* _Task directions_:
Give back exactly the lines of the material below that start at the one holding "Where should I" and end at the last line, minus the pictures.

* _Dataset_:
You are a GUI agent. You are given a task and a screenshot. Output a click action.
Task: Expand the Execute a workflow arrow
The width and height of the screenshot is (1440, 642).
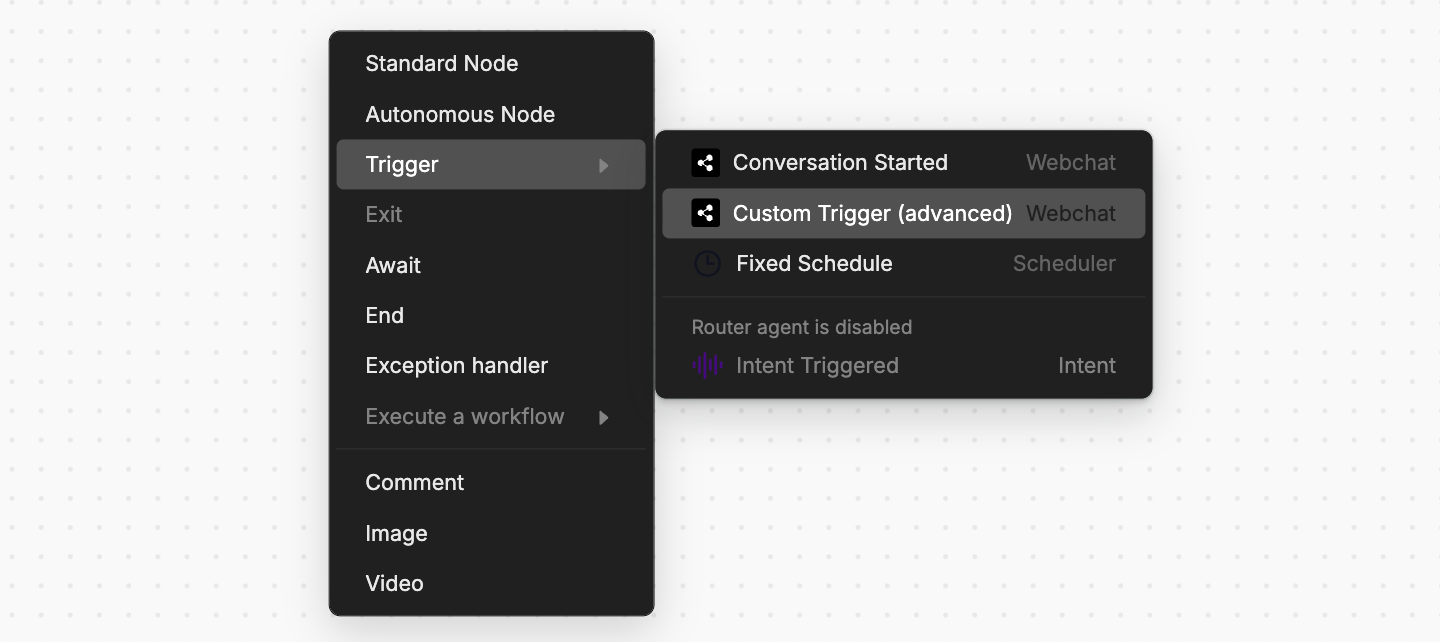click(604, 417)
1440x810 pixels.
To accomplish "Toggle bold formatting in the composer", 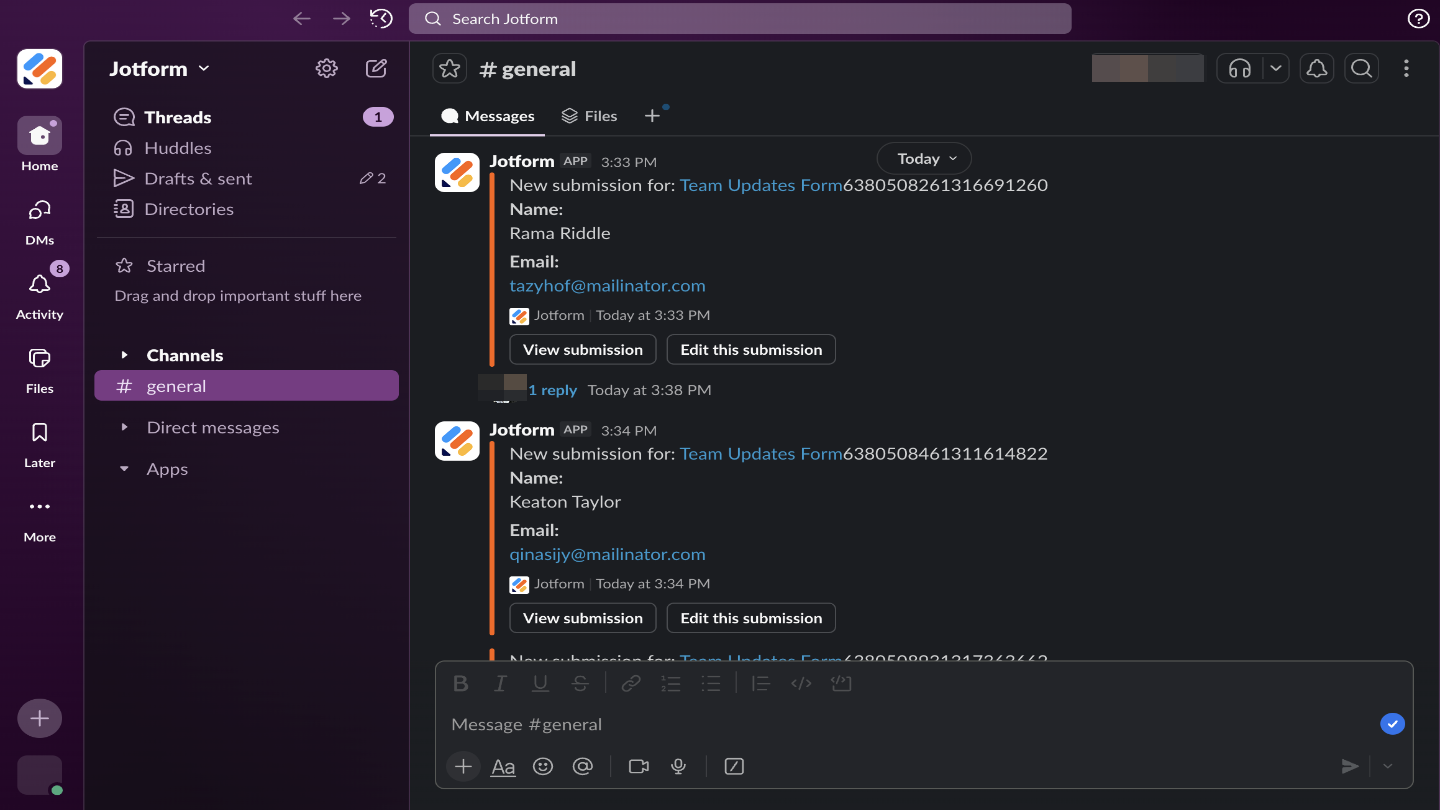I will 461,683.
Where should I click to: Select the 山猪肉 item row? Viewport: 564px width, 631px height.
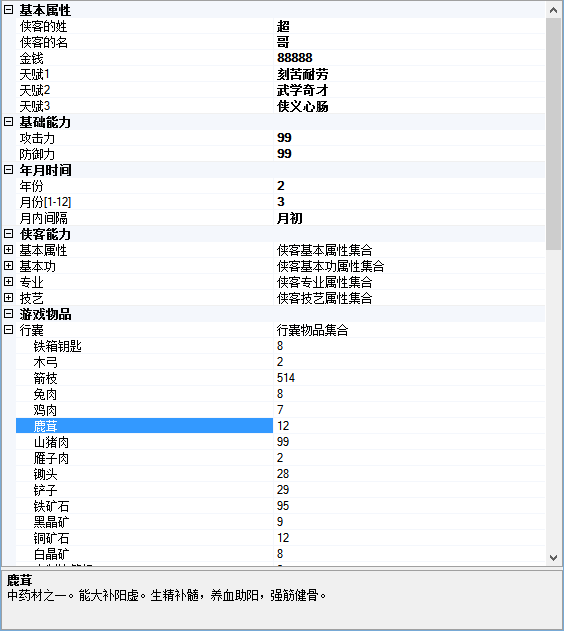point(280,442)
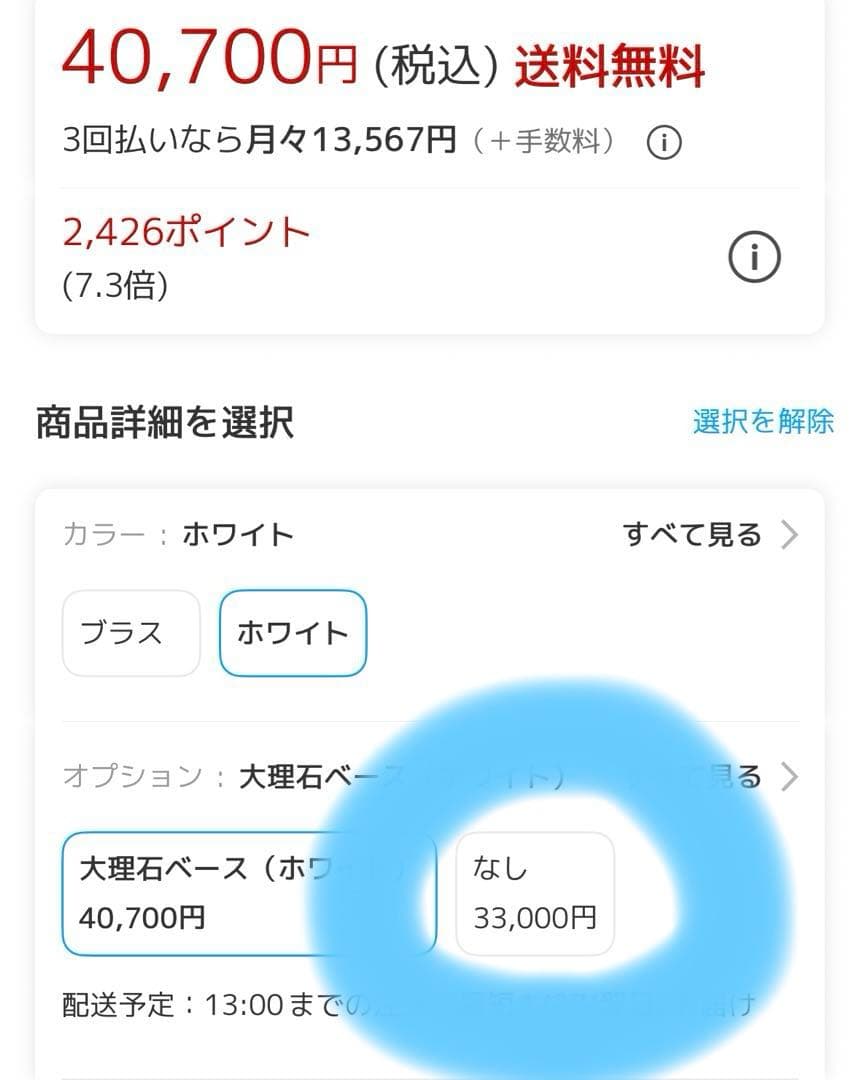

* _Result for this task_:
Where should I click to: Select the 山猪肉 item row? Viewport: 564px width, 631px height.
point(280,442)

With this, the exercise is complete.